DIRECTIONS FOR THIS TASK:
Please retype the stretch of the whipper issue thread below that begins with the words "The Arch packager" and stops after "on Fedora 38.".

To help make it easier for us to investigate your issue, please follow the contributing instructions.

w0d4 commented 1 year ago

I can approve that. Upgraded to python 3.10.10 a few minutes ago and whipper is not working anymore.

MerlijnWajer commented 1 year ago

I think that changing whipper/image.toc.py to open the file with different encoding will probably help. Instead of:

        with open(self._path) as f:
            content = f.readlines()

maybe try:

        with open(self._path, 'rb') as f:
            content = f.readlines()
MerlijnWajer commented 1 year ago

(This is on line 202 - 203)

elomatreb commented 1 year ago

I was getting this too, it's caused by an uninitialized memory access in cdrdao: https://github.com/cdrdao/cdrdao/pull/21

rndmc12 commented 1 year ago

Thanks for the feedback. With Arch cdrdao was pushed to 1.2.5 recently and whipper works again after downgrading cdrdao to the previous 1.2.4. Same applies in a fedora machine, which ships python 3.10.10 and cdrdao 1.2.4. Looks like a good catch to me.

MerlijnWajer commented 1 year ago

Are you saying that cdrdao breaks only with a recent Python? It seemed to me like we have two separate issues:

  1. whipper assumes the cdrdao file contains valid utf-8
  2. cdrdao broke in some cases
MerlijnWajer commented 1 year ago

But if all the users on this issue use the same linux distro, it sounds like the only breaking change could indeed be cdrdao... :)

elomatreb commented 1 year ago

I don't think this is related to Python specifically. Looking at https://docs.python.org/3.10/whatsnew/changelog.html#python-3-10-10-final, I don't see any relevant changes.

The bug in cdrdao is an undefined behavior bug, which means that the previous build in Arch may just have gotten lucky and not exhibited the problem. It just happened to break the UTF-8 assumption, but I also had runs where it named the output files as some arbitrary shared object file linked into the binary or just segfaulted directly.

rndmc12 commented 1 year ago

Well, I've used whipper a few times after cdrdao got rolled to 1.2.5 without any issues, python was upgraded a month after cdrdao only. So, it is peculiar indeed. That's why I suspected the linked PEP, which is mentioned for 3.10.10, but that was more blind fishing than anything else :) I stick to the downgrade for now and watch for @elomatreb 's merge request; cdrdao got a --no utf-8 option in the last release after all.

boustrophedon commented 1 year ago

I'm also on arch and ran into this issue. Downgrading to cdrdao 1.2.4 works for me.

Inky1003 commented 1 year ago

For those using Arch and too lazy to search for the package:

pacman -U https://archive.archlinux.org/packages/c/cdrdao/cdrdao-1.2.4-2-x86_64.pkg.tar.zst

PS: The link MAY be dead in the future. Be sure to have a local copy of It if that happens.

rndmc12 commented 11 months ago

The Arch packager has thankfully pulled @elomatreb 's patch and shipped a patched cdrdao 1.2.5-2 I have just done one rip with the package and it worked again first try.

rndmc12 commented 11 months ago

I have ripped about a dozen CDs since the update to 1.2.5-2 on Arch and have not noticed issues. Hence, I close this issue as fixed by above linked cdrdao patch. Thanks.

Be-ing commented 9 months ago

dnf downgrade cdrdao works around the bug on Fedora 38.

SOURCE EXCERPT:
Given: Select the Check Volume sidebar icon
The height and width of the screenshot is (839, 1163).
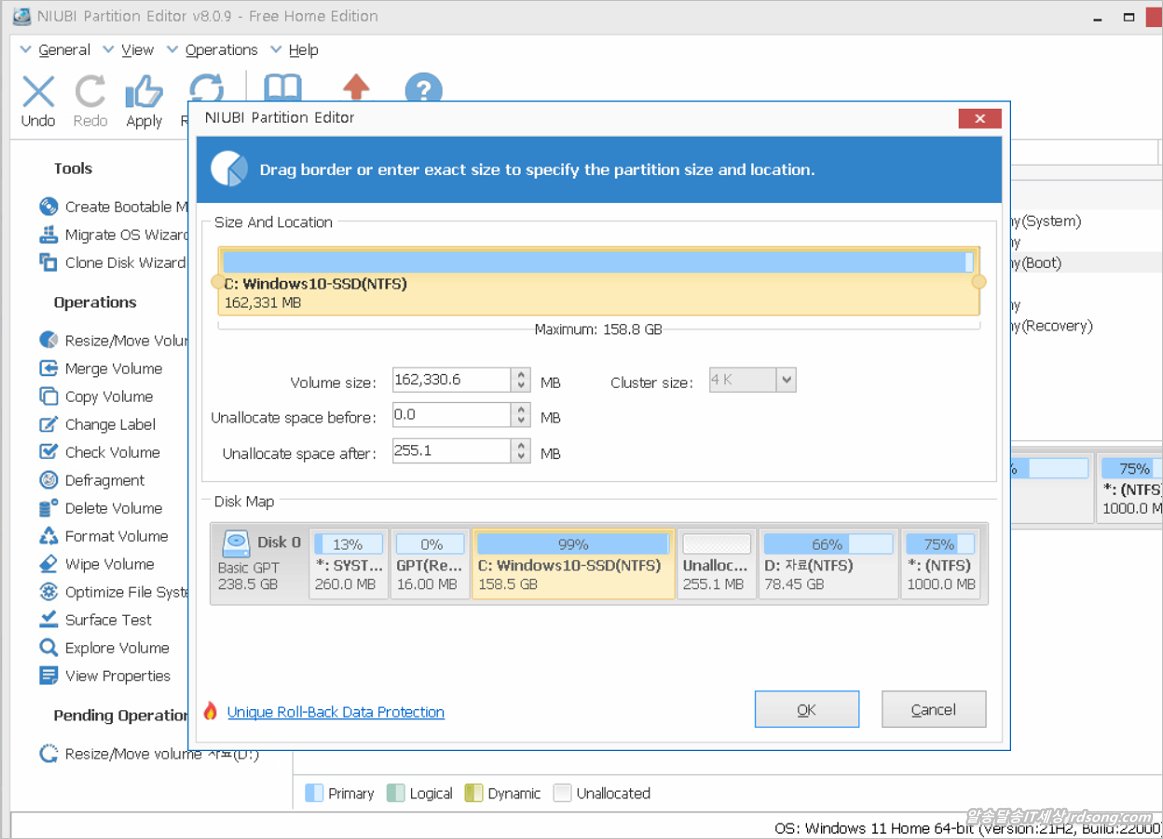Looking at the screenshot, I should click(48, 453).
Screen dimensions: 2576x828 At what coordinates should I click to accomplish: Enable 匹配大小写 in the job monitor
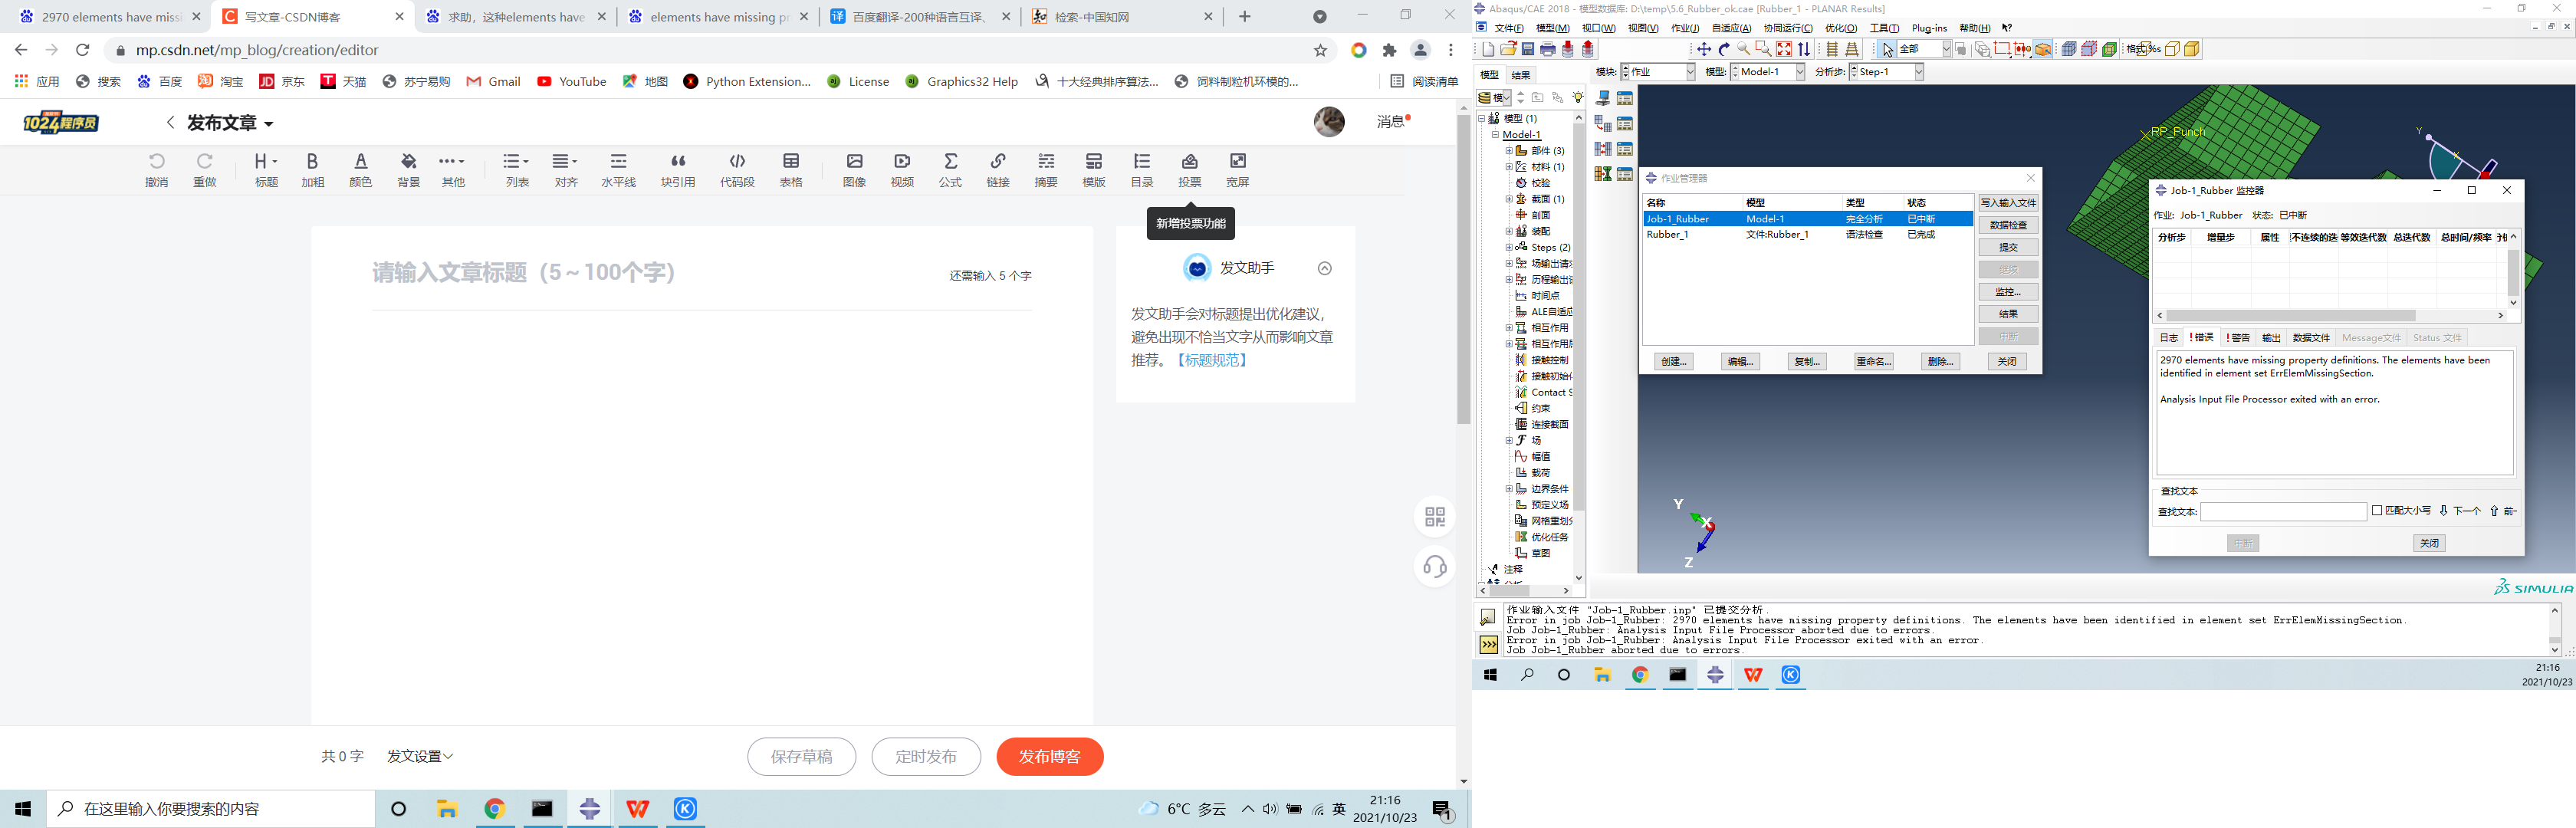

TASK ANSWER:
The Arch packager has thankfully pulled @elomatreb 's patch and shipped a patched cdrdao 1.2.5-2 I have just done one rip with the package and it worked again first try.

rndmc12 commented 11 months ago

I have ripped about a dozen CDs since the update to 1.2.5-2 on Arch and have not noticed issues. Hence, I close this issue as fixed by above linked cdrdao patch. Thanks.

Be-ing commented 9 months ago

dnf downgrade cdrdao works around the bug on Fedora 38.